_Required task_: Return each of the following items word for word, with every line kept as it appears.

:: Entries supplied

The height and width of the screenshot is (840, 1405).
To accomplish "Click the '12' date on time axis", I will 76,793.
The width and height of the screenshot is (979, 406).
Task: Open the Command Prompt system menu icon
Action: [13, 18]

::::

_Correct output_:
The height and width of the screenshot is (840, 1405).
To accomplish "Click the '12' date on time axis", I will 76,793.
The width and height of the screenshot is (979, 406).
Task: Open the Command Prompt system menu icon
Action: [13, 18]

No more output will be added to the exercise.